Questa pratica consente di contare su una maggiore protezione di cui si beneficerà anche in età adulta. È da considerare inoltre un altro fattore molto importante per il quale questo trattamento è consigliato ai bambini in questa precisa fascia d’età: i denti molari compaiono in un periodo in cui si fa un elevato uso di alimenti zuccherati e dolci e pertanto è bene intervenire prima che la carie possa intaccare i denti appena formatisi.

I sigillanti hanno anche lo scopo di bloccare lesioni cariose iniziali: è stato infatti dimostrato che in presenza di sigillature di carie i batteri perdano la loro vitalità, arrestando così il processo carioso.

Come si effettua l’intervento?

La sigillatura dei denti, e più precisamente dei molari permanenti, è una procedura che non richiede né l’utilizzo di anestesia locale né del trapano. Si inizia pulendo la superficie del dente e, dopo aver isolato dai liquidi salivari il dente da trattare, si procede con l’applicazione del sigillante, una sostanza composta da resina fluida che va a coprire direttamente i solchi occlusali dei molari.

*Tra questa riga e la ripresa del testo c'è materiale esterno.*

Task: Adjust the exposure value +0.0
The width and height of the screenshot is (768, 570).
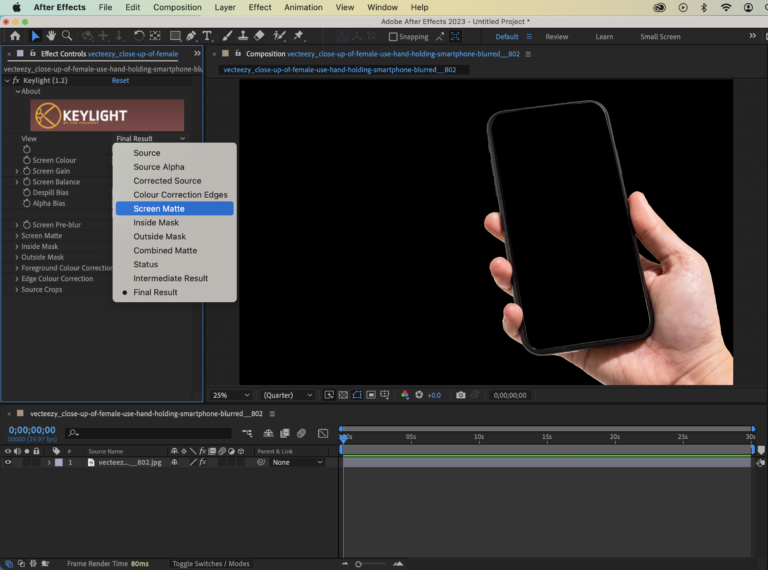Action: coord(433,395)
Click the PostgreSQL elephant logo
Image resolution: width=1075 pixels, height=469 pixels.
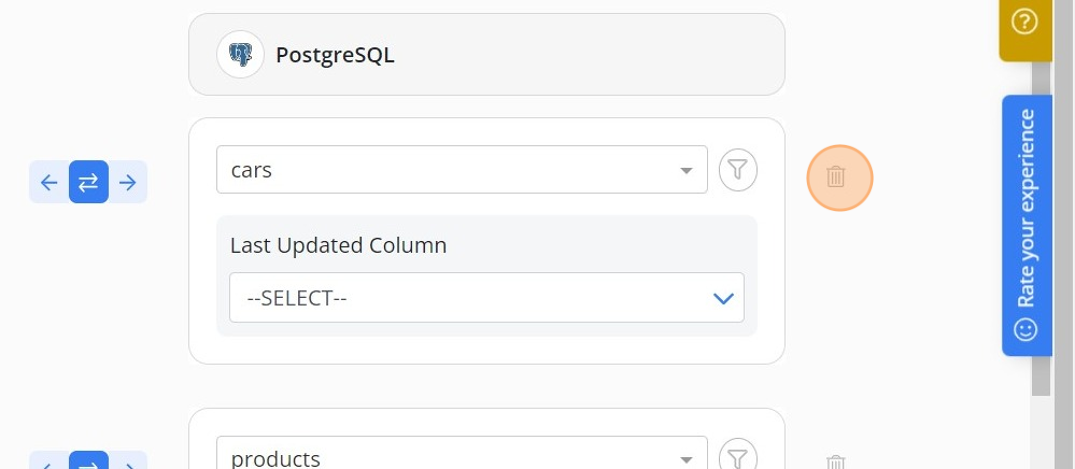tap(240, 54)
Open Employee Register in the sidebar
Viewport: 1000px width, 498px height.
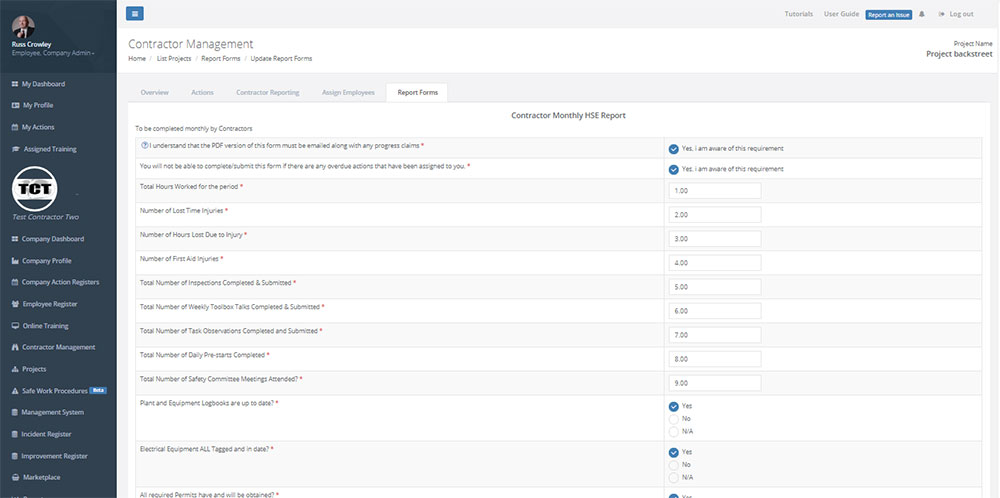click(x=49, y=304)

Si passa poi alla polimerizzazione del sigillante: la resina, irradiata da particolari lampade alogene, aderisce perfettamente al solco del dente. L’ultima fase consiste invece nel controllo accurato della sigillatura del dente:  nel caso in cui si verificasse un sovrariempimento è necessario intervenire, eliminando gli eccessi di resina. Una volta induritosi, il sigillante dentale diventa un solido rivestimento di plastica che permette di masticare normalmente con il dente trattato, assicurando la prevenzione dello stesso dall’insorgenza della carie.

Sigillatura molari: effettiva durata

In genere le sigillature non sono permanenti, ma hanno una durata media di 18 mesi. Si consiglia tuttavia di fare delle visite periodiche di controllo ogni 6-12 mesi per verificarne l’integrità.

Vi sono poi alcuni fattori in grado di danneggiare maggiormente le sigillature. Ad esempio, la normale abrasione dovuta alla masticazione o alle manovre di igiene orale del soggetto può produrre l’usura del sigillante. 

Il trattamento perciò può essere ripetuto nel tempo con la stessa procedura della prima volta, con l’obiettivo di impedire la formazione delle carie.

Sigillare i molari, infatti, è fondamentale per prevenire la formazione della carie e mantenere il sorriso bello e sano più a lungo.